(Collected data entries)
________________________________________

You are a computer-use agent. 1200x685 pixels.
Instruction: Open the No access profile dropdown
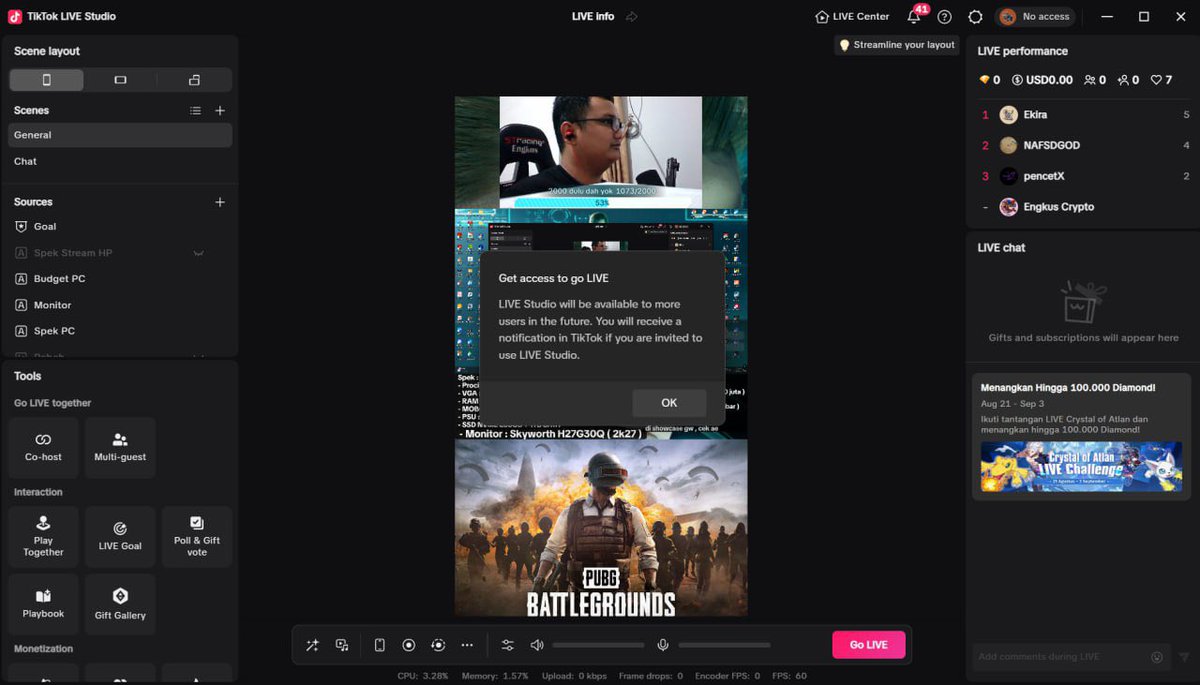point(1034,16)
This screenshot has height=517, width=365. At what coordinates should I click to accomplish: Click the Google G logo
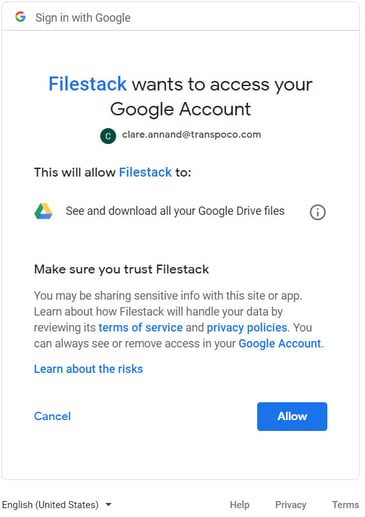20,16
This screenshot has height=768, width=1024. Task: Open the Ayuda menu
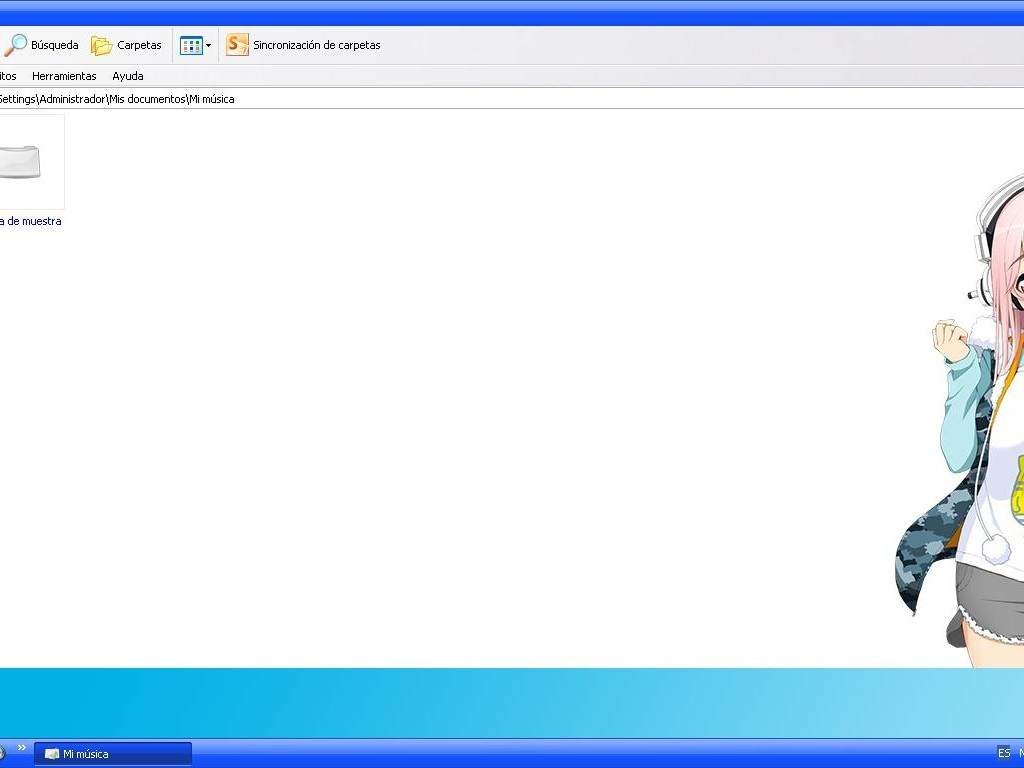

________________________________________

* YOUR INSTRUCTIONS: Give back each of the records above word for word, apart from the pictures.

* SOLUTION TO THIS PROBLEM:
You are a computer-use agent. 1200x685 pixels.
Instruction: Open the No access profile dropdown
point(1034,16)
This screenshot has height=517, width=365. At what coordinates should I click to accomplish: Click the Google G logo
20,16
This screenshot has height=768, width=1024. Task: Open the Ayuda menu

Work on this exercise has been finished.